At what is touted to be one of the biggest security conferences of the year, Amit Yoran, President of RSA (the security division of EMC), dropped a bomb to over 30,000 cyber industry executives, saying that cyber security has essentially... failed.
Delivering the opening keynote for RSA Conference USA 2015, Yoran described the current cyber security landscape as the "Dark Ages", adding that 2014 was the year of the mega breaches.
"The sophisticated barbarians are already inside the gates," he said. "Not only are they inside the gates, but they've raided the liquor cabinet, and are walking out with anything that hasn't been bolted down. Even organisations that invest massive amounts of money in protecting themselves are continuously being compromised."
Yoran also drove the idea that the security industry is promoting a defensive strategy that aligns with the Dark Ages mindset, whereby companies employ security strategies and solutions that no longer map to the business and threat environment we face.
"The terrain has changed but we are still clinging to our old maps. It's time to realise that things are different. The strategies and systems upon which the security profession has been replying don't produce the result we expect," he said.
He argues that the industry continues to seek a technology solution to what is fundamentally a problem of strategic approach; that an iterative approach to improving our defensive strategy is incapable of beating threat actors who are able to evolve their tactics far faster than we can build new walls.
He concluded that many of the technologies exist to provide true visibility, proper threat intelligence and systems that help manage digital and business risk. "This is not a technology problem," he said. "This is a mindset problem. The world has changed and it's not the terrain that's wrong."

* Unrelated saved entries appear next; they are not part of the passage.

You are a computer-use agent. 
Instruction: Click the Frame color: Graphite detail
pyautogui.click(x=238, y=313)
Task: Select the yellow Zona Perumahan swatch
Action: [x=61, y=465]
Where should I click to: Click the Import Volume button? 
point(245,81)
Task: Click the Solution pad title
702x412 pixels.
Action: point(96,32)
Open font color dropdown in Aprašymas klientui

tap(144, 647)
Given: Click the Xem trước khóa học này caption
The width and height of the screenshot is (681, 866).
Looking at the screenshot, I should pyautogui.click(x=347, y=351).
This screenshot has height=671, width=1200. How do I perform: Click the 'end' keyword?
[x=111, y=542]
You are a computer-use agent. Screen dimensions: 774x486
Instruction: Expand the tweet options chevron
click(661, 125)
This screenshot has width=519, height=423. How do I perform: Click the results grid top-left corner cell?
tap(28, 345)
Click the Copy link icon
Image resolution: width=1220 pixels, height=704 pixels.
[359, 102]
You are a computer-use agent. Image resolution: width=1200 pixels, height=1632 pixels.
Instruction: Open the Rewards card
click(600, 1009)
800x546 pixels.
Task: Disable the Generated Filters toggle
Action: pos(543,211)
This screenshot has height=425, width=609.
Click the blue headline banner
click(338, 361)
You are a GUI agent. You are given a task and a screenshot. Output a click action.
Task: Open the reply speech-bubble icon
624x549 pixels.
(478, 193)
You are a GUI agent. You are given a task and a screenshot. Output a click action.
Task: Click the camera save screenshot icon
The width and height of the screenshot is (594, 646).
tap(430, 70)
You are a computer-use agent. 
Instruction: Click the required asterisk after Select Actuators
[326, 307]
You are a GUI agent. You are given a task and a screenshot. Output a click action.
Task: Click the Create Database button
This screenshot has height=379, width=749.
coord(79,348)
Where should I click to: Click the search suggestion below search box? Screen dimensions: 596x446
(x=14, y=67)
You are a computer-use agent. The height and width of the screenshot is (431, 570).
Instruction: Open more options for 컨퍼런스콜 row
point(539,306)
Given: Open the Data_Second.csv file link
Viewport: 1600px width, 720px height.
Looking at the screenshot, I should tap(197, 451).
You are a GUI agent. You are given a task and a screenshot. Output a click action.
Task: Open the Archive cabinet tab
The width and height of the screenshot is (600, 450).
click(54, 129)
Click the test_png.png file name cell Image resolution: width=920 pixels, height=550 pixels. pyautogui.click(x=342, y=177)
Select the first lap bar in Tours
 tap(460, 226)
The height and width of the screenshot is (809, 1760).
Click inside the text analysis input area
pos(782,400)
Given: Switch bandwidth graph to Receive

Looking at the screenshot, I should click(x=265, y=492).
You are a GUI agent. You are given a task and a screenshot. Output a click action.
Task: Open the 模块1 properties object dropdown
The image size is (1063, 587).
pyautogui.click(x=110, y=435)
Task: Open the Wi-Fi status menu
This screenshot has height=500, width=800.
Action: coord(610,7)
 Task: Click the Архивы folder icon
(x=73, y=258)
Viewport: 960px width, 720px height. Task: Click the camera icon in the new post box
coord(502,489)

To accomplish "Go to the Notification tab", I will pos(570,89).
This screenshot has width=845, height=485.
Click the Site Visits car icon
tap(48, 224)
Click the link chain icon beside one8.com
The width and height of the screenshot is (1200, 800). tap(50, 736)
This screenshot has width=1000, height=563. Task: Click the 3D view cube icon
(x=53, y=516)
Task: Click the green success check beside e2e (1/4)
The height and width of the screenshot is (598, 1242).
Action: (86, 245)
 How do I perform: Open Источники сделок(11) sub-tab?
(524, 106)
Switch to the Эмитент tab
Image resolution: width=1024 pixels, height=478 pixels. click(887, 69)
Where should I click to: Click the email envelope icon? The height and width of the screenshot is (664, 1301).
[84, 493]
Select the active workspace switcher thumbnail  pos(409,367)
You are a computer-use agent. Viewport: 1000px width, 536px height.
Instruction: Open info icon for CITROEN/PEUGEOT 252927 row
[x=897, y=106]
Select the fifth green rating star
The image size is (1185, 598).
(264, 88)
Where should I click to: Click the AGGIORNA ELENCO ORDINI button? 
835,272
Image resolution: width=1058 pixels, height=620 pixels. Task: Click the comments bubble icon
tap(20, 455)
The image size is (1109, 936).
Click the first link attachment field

APJ companies feel they are better equipped to respond to cyber threats
With the resounding message that cyber security has failed, it is worrying to note that 75 percent of organisations have significant cyber security risk exposure. Additionally, only a quarter feel they have mature security strategies in place.
These are according to RSA's Cybersecurity Poverty Index, which polled over 400 security professionals across 61 countries. This inaugural study seeks to find out the respondents' self-assessment on their security maturity levels. The assessment was created based on the NIST Cybersecurity Framework (NCF), which outlines five key functions: Identify, Protect, Detect, Respond and Recover.
Not surprisingly, the strongest reported maturity levels were in the area of Protection. RSA feels that companies should not overemphasize protection over detection and response, especially since protection and preventative capabilities have proven to be fundamentally incapable of stopping today's advanced cyber threats.